As emoções não iam bem àquela noite.
Ele, sentado no banco do camarim, com as pernas cruzadas formando um triângulo
minuciosamente geométrico, lhe custando à postura, o qual, em seus pensamentos
desvairados de pormenores erros. O desgosto o clamava austero e um copo
entornava afoito. De fato, o suor tingia a maquilagem ainda que perfeitamente
elogiável... Ora, o sangue de artista corria mesmo em suas veias! Seu passado
glorioso o inflava de sagacidade e, como sempre, estruturava-se filiformemente
um anseio pelo povo. Mas algo o mudara recentemente, sentia arrastada a vontade
e ao sentimento surgia profundo o desejo de saltar. O espasmo tingiu-lhe por
derradeiro e assim se foi meio copo. Ardente desceu-lhe a garganta e a saliva
não era mais água, seu corpo não era mais pó; o triângulo contorceu-se em
viravoltas sopitando o homem altruísta, mas como lhe ardia à garganta! Rodopiou,
nos vórtices coloridos de um paralelismo simétrico, rasgava a rotina, abria e
fechava os olhos ao ritmo do tango que se fazia ouvir dos palcos. Estirou sua
cama num celeste pálio, colheu das nuvens o fruto e flutuava, até então, sob um
chão movediço de felicidade. Aos poucos brotavam risos descompromissados
provenientes do que se podia ouvir da plateia, era livre, pois que de tanto engastou
seu último gole, para o líquido com ele respirar... Um, dois, um, dois... Ao
passo que engendrava um lar à encosta pelo topo de uma palmeira, logo acima do
Sol, com tábuas e cordas e as fibras mais densas do seu coração... Um, dois,
um, dois, um, dois... Fluía então, voava, saltava distante enfim!

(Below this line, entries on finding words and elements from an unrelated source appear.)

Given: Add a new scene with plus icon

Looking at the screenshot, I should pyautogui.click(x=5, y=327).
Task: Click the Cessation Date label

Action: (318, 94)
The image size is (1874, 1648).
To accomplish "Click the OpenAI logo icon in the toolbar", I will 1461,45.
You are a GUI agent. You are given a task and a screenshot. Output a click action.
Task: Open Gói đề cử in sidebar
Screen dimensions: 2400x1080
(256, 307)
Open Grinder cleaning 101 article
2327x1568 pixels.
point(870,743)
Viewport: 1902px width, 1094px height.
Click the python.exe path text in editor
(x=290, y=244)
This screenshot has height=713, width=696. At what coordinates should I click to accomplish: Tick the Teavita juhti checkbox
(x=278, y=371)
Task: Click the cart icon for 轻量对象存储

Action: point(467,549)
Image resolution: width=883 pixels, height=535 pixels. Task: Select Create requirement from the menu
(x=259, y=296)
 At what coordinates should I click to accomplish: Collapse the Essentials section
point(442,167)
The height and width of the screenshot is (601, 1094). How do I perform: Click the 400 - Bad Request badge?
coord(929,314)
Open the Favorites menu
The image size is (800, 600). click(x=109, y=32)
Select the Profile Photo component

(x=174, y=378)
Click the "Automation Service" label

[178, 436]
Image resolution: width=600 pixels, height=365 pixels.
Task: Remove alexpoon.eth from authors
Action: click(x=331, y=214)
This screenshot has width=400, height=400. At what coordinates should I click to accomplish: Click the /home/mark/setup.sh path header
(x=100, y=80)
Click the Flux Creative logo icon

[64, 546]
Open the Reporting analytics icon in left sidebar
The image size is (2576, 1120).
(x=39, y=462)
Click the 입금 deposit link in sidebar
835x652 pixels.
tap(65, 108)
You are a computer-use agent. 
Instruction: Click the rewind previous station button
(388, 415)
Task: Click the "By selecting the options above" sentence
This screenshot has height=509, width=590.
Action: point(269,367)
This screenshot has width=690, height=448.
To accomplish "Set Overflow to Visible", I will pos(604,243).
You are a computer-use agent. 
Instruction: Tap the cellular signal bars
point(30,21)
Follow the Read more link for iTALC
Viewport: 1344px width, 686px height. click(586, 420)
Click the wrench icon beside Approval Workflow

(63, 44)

À altura pela
vista do bosque que arquitetara lhe era tangível um arco ponteando a noite com
Deus e o éter entre um imenso abismo. Pois não hesitou, findou-se a haurida
harpa dos acordes badalados logo que forjada fora a lembrança de sua senda;
espirituosamente acariciou a ave que sempre lhe acompanhara pelo modo como
desatou a gota dos olhos, os pés se despediram do chão e cálida a garganta
rompeu-se em nó, a cortina se abriu.